In this variant the classic recipe is flavored with rose syrup. Traditionally prepared with the roses that grow in the Scrivia Valley, in Liguria, it is a real elixir that contains in itself, and transfers to our desserts, all the scent of the delicate petals, as in the Rose Smoothie.
And to accompany ours dessert we thought of a sauce al coconut milk, which adds an “exotic” touch and enriches it with further flavor.
If your passion is i coconut sweets, easy to make and then to taste with a spoon, we offer you the Coconut Custard and Coconut Creme Caramel.
OTHER DELICIOUS RECIPES: Blackberry panna cotta with caramel wafers, Coconut yogurt tile and berries, Panna cotta with blueberries, Mendiant with rose
- Execution
- average
- Preparation time
- 15 min
- Cooking time
-
20 min
- Resting place
- Fridge
- Rest time
-
6h
- Portions
-
8 – 10
How to prepare: Panna cotta with roses and coconut sauce


Start preparing the panna cotta with roses and coconut sauce by soaking the gelatin sheets in cold water for about ten minutes. Meanwhile, heat the cream and milk in a saucepan and, when they are hot, add the sugar and melt it over low heat. Once dissolved, add the gelatine sheets, well squeezed, and the rose syrup.

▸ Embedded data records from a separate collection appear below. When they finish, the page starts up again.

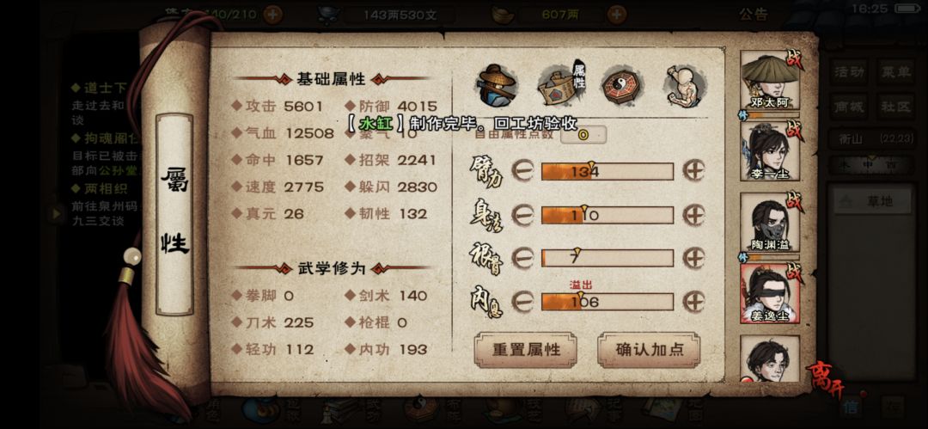This screenshot has height=429, width=928.
Task: Subtract a point from 根骨
Action: click(x=522, y=258)
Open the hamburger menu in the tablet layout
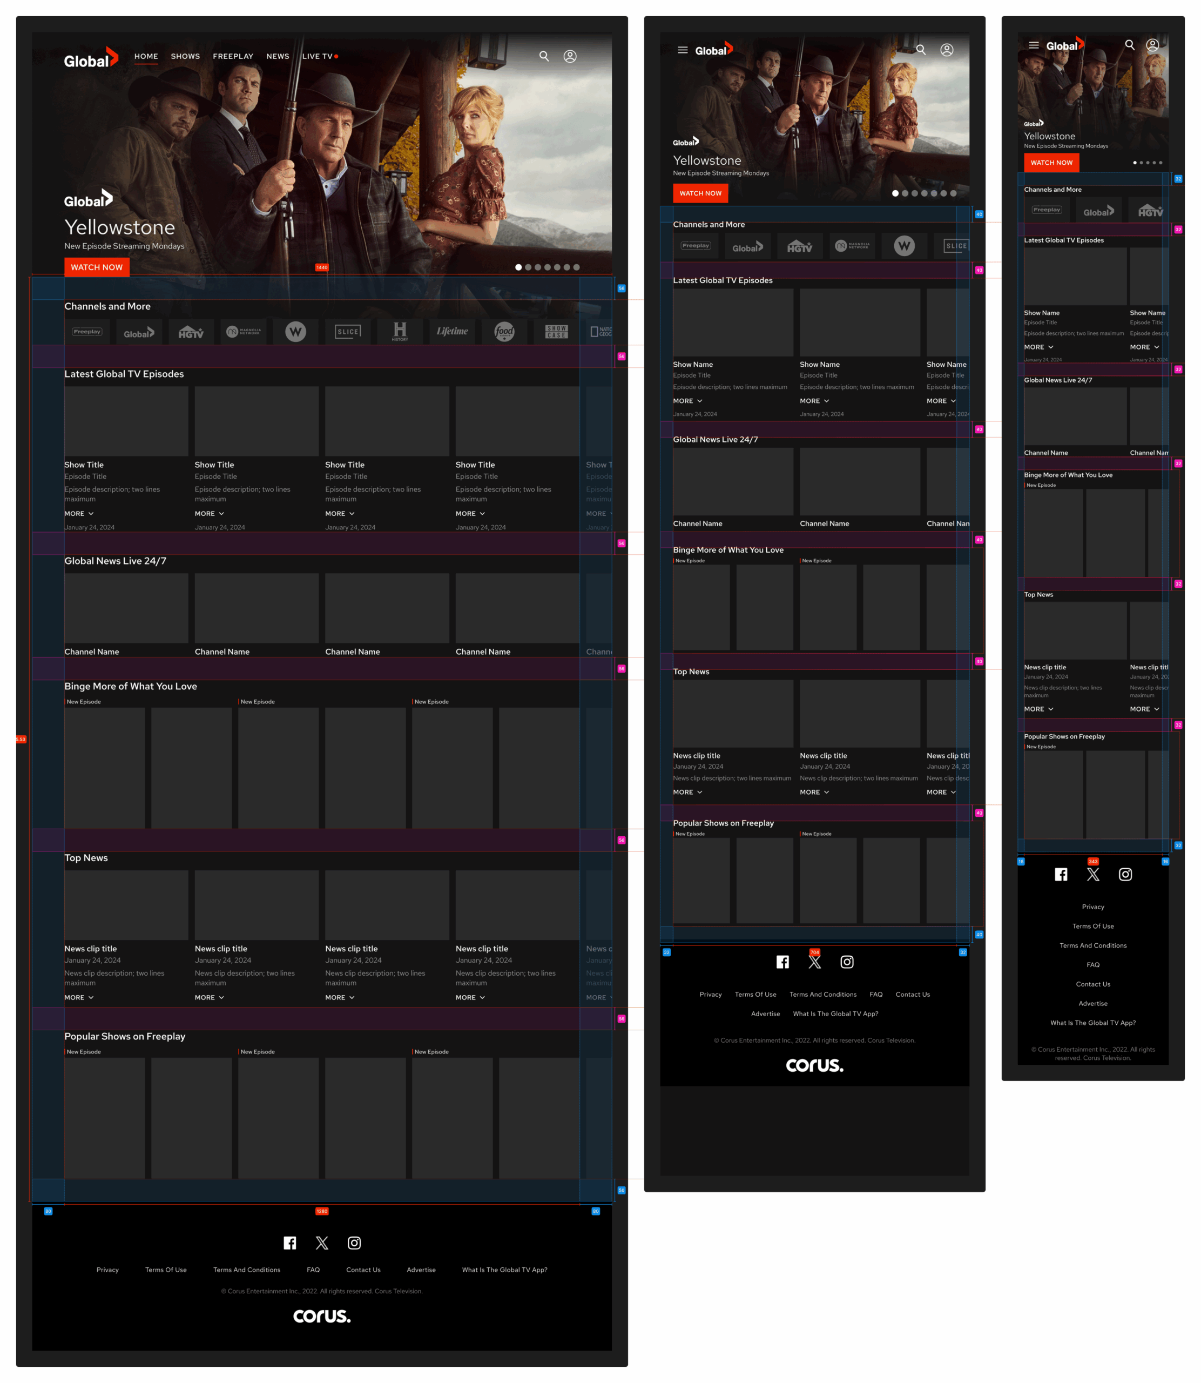Viewport: 1201px width, 1383px height. click(682, 50)
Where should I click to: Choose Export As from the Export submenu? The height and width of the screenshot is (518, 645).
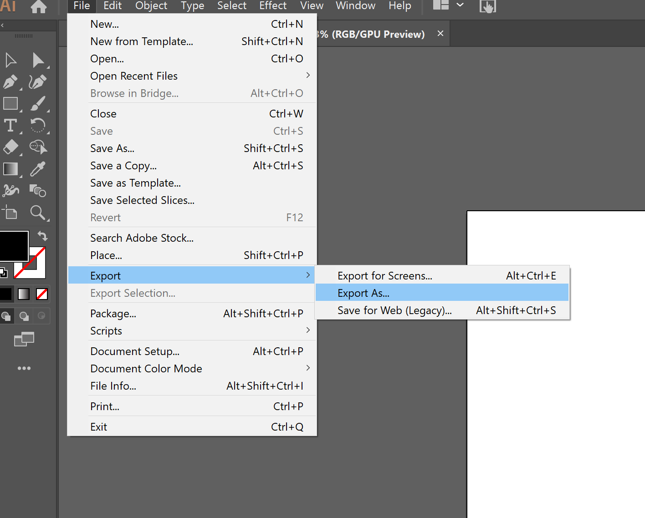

Mix well until the gelatine has melted perfectly and remove from heat. Fill a silicone mold with the mixture and place it in the refrigerator for at least 6 hours. If you have time, prepare the panna cotta in the evening and keep it in the refrigerator for the whole night.


To prepare the accompanying coconut sauce: in a non-stick saucepan pour the rice flour and sugar and mix well, add the cow’s milk and coconut milk, continuing to mix with a whisk, to avoid the formation of lumps. Place the saucepan on the stove and cook the coconut cream over low heat for about 15 minutes until it thickens. Let it cool well until ready to serve the dessert.

Turn out the panna cotta with roses on a serving dish, decorate it with fresh rosebuds and accompany it with the coconut sauce.